Septins: The Fourth Component of the Cytoskeleton

While many of the cell’s components are well-documented, a family of proteins called septins has steadily emerged as versatile and dynamic organizers. Often considered the fourth component of the cytoskeleton, septins are foundational to some of the most basic processes of life. They act as the cell’s architects, building barriers, platforms, and rings that guide cellular events and help us understand the intricate choreography inside every eukaryotic cell.

The Fourth Component of the Cytoskeleton

The cell’s shape and internal organization are maintained by a network of protein filaments known as the cytoskeleton, long understood to have three main elements: actin filaments, microtubules, and intermediate filaments. A fourth class of proteins, the septins, is now recognized as an integral part of this system. Septins are a family of proteins that bind to guanosine triphosphate (GTP), allowing them to act as molecular switches that change their function.

Originally discovered in budding yeast during the 1970s, septins were identified because mutations in their genes caused cells to fail to separate properly during cell division, or cytokinesis.

Unlike the other cytoskeletal components, which form long polar filaments, septins assemble into more complex structures like rings and gauzes, allowing them to perform distinct roles. Human cells contain 13 different septins, organized into four distinct groups.

Septin Structure and Assembly

Septin proteins engage in a hierarchical assembly process to form elaborate structures. The foundational building blocks are stable, rod-shaped core complexes, which in human cells contain either six or eight septin proteins in a specific arrangement. These core particles are nonpolar, a key departure from the polarity of actin and microtubules.

These core complexes are recruited from the cytoplasm to cellular membranes. Once concentrated on a two-dimensional surface like the plasma membrane, these rods polymerize by joining end-to-end. This elongates the rods into long, flexible filaments in a dynamic process that allows for both growth and reorganization.

These filaments can then associate with one another to create even more complex structures. Depending on the cellular context and location, they can be bundled together, woven into mesh-like arrangements known as gauzes, or curved into distinct rings. These structures are often found at sites of high membrane curvature or where specific cellular events are taking place.

Cellular Roles of Septins

One of the most well-documented roles for septins is in cytokinesis, the final stage of cell division where one cell physically splits into two. During this process, septins assemble into a ring at the cleavage furrow, the indentation where the cell will divide. This ring works with other proteins to organize the machinery needed for contraction, ensuring the division is completed successfully.

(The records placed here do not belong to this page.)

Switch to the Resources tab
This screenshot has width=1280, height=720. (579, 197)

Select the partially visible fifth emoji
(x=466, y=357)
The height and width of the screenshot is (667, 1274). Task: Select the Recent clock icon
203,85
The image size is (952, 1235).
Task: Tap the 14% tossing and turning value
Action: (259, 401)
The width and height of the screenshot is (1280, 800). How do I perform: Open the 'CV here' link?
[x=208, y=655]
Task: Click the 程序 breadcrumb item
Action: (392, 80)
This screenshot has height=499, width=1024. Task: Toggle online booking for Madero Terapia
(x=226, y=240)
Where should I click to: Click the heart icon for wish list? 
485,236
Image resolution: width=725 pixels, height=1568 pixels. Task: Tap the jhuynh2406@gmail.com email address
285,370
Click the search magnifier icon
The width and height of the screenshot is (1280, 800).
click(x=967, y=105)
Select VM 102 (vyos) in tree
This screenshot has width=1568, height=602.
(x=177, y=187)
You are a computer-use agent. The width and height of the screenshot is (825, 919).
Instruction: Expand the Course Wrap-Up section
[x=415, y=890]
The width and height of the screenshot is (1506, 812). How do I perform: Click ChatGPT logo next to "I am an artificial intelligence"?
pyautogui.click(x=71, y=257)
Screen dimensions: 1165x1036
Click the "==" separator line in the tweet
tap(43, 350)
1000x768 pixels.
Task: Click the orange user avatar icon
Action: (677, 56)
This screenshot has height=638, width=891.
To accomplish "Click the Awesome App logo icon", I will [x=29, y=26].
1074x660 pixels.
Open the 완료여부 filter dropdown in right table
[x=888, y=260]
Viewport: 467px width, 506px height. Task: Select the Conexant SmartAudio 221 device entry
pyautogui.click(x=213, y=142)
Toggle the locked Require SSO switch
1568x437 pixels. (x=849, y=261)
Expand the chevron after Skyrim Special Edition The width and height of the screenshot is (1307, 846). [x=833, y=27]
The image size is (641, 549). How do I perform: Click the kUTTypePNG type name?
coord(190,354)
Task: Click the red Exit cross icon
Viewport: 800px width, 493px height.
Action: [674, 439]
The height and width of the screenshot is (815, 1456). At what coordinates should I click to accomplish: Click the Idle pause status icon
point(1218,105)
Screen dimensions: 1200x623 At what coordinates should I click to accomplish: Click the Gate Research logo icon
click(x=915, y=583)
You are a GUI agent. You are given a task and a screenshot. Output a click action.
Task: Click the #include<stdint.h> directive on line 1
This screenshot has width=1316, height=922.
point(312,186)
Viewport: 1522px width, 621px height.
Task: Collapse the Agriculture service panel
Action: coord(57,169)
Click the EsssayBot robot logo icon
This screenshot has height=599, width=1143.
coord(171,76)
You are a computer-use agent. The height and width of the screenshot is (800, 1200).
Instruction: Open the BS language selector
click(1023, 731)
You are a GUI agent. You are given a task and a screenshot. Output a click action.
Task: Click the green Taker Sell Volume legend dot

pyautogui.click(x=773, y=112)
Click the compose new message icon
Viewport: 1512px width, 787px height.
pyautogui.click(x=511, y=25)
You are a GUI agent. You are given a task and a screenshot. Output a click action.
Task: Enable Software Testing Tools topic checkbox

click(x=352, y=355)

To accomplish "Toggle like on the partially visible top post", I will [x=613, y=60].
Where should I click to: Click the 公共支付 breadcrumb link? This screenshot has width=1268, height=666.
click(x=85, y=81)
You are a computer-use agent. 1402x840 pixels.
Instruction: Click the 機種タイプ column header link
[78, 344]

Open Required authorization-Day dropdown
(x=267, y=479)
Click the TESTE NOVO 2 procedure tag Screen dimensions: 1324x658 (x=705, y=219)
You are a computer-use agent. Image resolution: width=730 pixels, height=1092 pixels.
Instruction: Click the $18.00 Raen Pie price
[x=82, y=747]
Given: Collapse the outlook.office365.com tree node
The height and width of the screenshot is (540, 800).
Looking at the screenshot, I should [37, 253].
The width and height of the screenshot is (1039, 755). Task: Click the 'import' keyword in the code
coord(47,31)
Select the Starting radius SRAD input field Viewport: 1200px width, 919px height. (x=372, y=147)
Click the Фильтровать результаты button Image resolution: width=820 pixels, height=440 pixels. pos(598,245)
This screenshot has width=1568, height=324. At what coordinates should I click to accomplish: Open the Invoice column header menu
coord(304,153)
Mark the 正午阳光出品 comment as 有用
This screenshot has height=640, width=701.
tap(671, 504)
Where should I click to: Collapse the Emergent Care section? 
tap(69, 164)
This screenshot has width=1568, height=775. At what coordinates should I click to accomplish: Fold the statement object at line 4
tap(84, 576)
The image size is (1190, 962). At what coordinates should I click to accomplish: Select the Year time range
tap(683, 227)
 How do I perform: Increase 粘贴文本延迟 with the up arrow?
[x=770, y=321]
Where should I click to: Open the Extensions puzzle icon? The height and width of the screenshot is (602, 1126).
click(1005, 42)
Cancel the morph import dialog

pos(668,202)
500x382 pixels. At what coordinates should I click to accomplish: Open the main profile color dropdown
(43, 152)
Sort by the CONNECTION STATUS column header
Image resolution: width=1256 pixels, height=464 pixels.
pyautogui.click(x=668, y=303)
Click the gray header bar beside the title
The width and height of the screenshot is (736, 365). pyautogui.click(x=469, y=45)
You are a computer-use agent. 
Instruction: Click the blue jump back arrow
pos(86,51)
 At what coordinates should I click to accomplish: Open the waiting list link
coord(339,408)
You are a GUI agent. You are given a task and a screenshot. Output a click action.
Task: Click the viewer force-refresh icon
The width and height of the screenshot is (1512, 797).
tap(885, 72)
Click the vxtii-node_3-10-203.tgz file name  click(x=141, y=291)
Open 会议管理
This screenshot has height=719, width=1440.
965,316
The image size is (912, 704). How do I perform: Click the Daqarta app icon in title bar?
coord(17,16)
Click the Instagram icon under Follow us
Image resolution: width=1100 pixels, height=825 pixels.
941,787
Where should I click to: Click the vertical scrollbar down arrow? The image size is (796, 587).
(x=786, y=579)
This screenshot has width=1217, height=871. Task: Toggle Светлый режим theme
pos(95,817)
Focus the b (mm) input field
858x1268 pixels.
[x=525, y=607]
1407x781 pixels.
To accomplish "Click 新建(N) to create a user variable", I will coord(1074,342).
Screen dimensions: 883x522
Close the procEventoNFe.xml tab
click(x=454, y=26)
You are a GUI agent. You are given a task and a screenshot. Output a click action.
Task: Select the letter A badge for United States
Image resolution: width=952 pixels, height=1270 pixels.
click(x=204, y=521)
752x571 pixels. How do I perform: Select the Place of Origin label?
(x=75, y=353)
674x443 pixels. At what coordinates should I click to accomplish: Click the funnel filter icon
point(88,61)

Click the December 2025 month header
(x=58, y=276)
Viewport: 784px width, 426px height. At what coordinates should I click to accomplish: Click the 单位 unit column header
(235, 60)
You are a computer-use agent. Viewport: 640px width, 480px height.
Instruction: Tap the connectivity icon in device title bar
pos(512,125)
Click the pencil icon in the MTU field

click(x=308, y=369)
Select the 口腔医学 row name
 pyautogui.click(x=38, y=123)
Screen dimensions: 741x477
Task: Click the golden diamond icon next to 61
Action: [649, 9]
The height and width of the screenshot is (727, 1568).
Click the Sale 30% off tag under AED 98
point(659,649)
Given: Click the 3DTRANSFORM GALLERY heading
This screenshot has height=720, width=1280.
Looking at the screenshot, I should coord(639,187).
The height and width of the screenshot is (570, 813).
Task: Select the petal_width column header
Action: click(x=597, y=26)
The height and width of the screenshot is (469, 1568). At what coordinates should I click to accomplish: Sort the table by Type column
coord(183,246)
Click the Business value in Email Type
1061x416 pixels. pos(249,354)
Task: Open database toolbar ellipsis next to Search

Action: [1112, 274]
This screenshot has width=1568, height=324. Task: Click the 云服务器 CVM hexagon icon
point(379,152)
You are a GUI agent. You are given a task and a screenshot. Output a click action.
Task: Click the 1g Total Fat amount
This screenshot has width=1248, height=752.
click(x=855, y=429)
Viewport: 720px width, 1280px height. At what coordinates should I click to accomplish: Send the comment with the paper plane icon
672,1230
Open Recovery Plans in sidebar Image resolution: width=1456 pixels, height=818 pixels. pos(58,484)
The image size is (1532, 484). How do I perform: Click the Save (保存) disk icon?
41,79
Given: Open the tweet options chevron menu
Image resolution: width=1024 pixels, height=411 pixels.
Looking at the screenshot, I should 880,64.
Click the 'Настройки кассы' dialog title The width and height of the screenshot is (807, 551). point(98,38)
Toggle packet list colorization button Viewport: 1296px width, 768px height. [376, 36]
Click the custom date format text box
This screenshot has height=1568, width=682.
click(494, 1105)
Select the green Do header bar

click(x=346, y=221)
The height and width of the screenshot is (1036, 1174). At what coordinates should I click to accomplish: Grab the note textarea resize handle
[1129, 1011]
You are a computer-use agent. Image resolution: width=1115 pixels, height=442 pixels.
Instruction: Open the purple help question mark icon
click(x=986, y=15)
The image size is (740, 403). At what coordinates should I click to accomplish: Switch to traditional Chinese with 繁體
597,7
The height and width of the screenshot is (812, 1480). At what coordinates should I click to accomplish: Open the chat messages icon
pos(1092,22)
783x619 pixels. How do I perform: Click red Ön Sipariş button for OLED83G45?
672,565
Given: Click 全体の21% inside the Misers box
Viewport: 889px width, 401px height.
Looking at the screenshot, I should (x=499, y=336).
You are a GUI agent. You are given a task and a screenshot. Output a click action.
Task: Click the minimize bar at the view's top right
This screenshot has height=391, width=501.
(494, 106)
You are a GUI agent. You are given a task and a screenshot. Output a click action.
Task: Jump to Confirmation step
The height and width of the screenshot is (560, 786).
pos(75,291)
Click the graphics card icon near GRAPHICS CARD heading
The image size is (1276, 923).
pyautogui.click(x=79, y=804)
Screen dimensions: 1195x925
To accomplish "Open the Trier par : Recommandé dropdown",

Beyond cell division, septins act as molecular scaffolds, creating platforms that recruit other proteins to specific locations on the cell membrane. By assembling at a site, they create a hub that concentrates components for processes like membrane remodeling or signaling. For example, in developing neurons, septins are important for guiding microtubules into new branches, and they also interact directly with the actin cytoskeleton.

Septins also form diffusion barriers that function like molecular fences to compartmentalize the cell membrane. They assemble into tight rings at the base of specialized structures, such as primary cilia or the flagella of sperm. These septin rings prevent the free movement of membrane-bound proteins, ensuring these compartments maintain their unique protein composition.

Implications in Human Disease

When septin function goes awry, it can contribute to diseases ranging from cancer to neurodegeneration. Because septins are integral to cell division, errors in their expression or assembly can lead to failed cytokinesis. This results in cells with multiple nuclei and an abnormal number of chromosomes, a condition known as genomic instability that is a hallmark of many cancers. Altered septin expression has been linked to several tumor types and is thought to promote tumor growth.

In the nervous system, septins are implicated in neurodegenerative diseases. In conditions like Alzheimer’s disease, specific septins have been found within the characteristic protein aggregates known as neurofibrillary tangles. Similarly, in Parkinson’s disease, a septin is found co-localized with α-synuclein, the primary component of Lewy bodies. This suggests that malfunctioning septins contribute to the protein misfolding that underlies these conditions.

The cellular defense system also utilizes septins to combat infections. When pathogenic bacteria invade a host cell, the cell can entrap them within cage-like structures made of septin filaments. This caging process immobilizes the bacteria and marks them for destruction through a process called autophagy. Some pathogens have evolved mechanisms to evade this septin response.